Ahead of the Bharat Jodo Nyay Yatra’s entry into a state, hostilities are being organised to deter ordinary people from joining the journey. Out of the blue less than two weeks ago, the BJP spirited Nitish Kumar away from the INDIA parties. Last week, right after the Supreme Court struck down the electoral bonds scheme as unconstitutional, the Income-Tax Department pounced on Congress party’s bank accounts and put a lien on the funds therein, all but crippling its ability to fight the coming election. Alongside, the BJP has been engineering defections of critical Congress party leaders in important states. Following the departure of Ashok Chavan and Milind Deora in Maharashtra, former Madhya Pradesh chief minister Kamal Nath is poised to fly the coop along as well.

These defections from the Congress are significant as the leaders in question were once members of the party’s brat pack or Doon School buddies of the Gandhi family scions. Additionally, while Milind Deora, Jyotiraditya Scindia, and Jitin Prasada hailed from the influential elites of their respective states, defectors like Kamal Nath, Ashok Chavan, Amarinder Singh, Ghulam Nabi Azad and Kiran Kumar Reddy had risen to be chief ministers.

For the BJP, triggering propaganda-worthy defections from the Congress may well serve the goal of winning the next election, but its real designs see farther into the future.
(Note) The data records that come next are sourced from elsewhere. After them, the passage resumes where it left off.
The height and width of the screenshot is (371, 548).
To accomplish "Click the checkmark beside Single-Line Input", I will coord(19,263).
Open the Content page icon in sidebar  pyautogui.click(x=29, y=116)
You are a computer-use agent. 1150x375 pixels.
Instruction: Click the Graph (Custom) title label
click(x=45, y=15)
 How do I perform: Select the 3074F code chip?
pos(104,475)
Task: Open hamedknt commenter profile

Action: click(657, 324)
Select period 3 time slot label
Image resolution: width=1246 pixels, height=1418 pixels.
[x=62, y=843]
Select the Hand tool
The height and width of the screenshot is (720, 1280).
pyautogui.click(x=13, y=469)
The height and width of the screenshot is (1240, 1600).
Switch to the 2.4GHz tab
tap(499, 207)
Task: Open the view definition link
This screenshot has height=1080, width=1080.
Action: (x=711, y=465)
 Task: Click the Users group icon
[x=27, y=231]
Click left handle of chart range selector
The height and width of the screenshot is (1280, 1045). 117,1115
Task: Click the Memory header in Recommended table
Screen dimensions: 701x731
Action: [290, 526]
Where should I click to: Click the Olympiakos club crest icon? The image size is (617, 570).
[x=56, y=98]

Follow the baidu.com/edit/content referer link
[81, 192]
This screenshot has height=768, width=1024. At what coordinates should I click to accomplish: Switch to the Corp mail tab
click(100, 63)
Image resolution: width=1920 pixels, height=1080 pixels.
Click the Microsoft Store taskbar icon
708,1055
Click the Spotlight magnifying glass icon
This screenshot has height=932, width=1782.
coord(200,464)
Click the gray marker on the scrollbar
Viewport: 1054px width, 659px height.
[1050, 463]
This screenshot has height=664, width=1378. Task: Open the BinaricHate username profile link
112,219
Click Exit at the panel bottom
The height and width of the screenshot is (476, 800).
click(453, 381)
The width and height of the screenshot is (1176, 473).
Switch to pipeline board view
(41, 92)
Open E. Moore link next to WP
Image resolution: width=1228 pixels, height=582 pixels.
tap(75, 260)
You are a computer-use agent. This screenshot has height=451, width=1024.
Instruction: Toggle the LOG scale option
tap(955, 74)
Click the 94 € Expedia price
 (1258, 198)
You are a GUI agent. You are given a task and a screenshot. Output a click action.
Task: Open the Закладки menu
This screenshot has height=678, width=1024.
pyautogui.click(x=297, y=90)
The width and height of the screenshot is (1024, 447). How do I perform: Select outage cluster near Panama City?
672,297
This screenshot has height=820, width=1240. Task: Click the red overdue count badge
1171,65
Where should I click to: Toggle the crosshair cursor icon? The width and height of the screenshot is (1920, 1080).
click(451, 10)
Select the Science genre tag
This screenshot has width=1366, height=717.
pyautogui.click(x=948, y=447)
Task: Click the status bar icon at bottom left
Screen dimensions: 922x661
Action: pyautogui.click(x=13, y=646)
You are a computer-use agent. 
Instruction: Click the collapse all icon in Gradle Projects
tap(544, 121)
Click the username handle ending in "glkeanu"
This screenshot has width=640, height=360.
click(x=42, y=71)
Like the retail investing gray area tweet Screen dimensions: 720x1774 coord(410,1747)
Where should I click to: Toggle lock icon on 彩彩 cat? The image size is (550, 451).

The Gandhi family’s lingering relevance in important states comes from their historic links with feudal elites in those societies. These elites come with their own working alliances with subaltern castes and social groups right down to the village level. It is these elites who organise an audience for the Gandhis by calling on their alliances to fund crowds and arrange local activities. Without this assistance, the Gandhis’ all-India appeal would be greatly reduced. Snipping these symbiotic linkages would take the BJP closer to its objective of a Gandhi-mukt Bharat and seal its own pre-eminence for decades to come.

For the defecting elites, this is not an easy switch of allegiance. While the Congress high command and the Sangh Parivar are both Brahmin-dominated entities, one operates in a liberal-western milieu and other in a cultural nationalist ethos. Having gotten used to receiving social deference from subaltern castes, these elites are uncomfortable about being bossed around by RSS pracharaks who don’t defer so easily to the merely feudal. But with Modi fast filling the space once occupied by the Gandhis as the pre-eminent Indian icon, the feudal elites now think it imperative to sail with the new imperial idea. Historically, it’s a switch they have made whenever there has been a change of guard in New Delhi: from the old Hindu kingdoms to the Muslim Sultanates and Mughals, thence to the British, and after Independence, to the Congress high command. And now to a subaltern upstart backed by the high priests of Nagpur.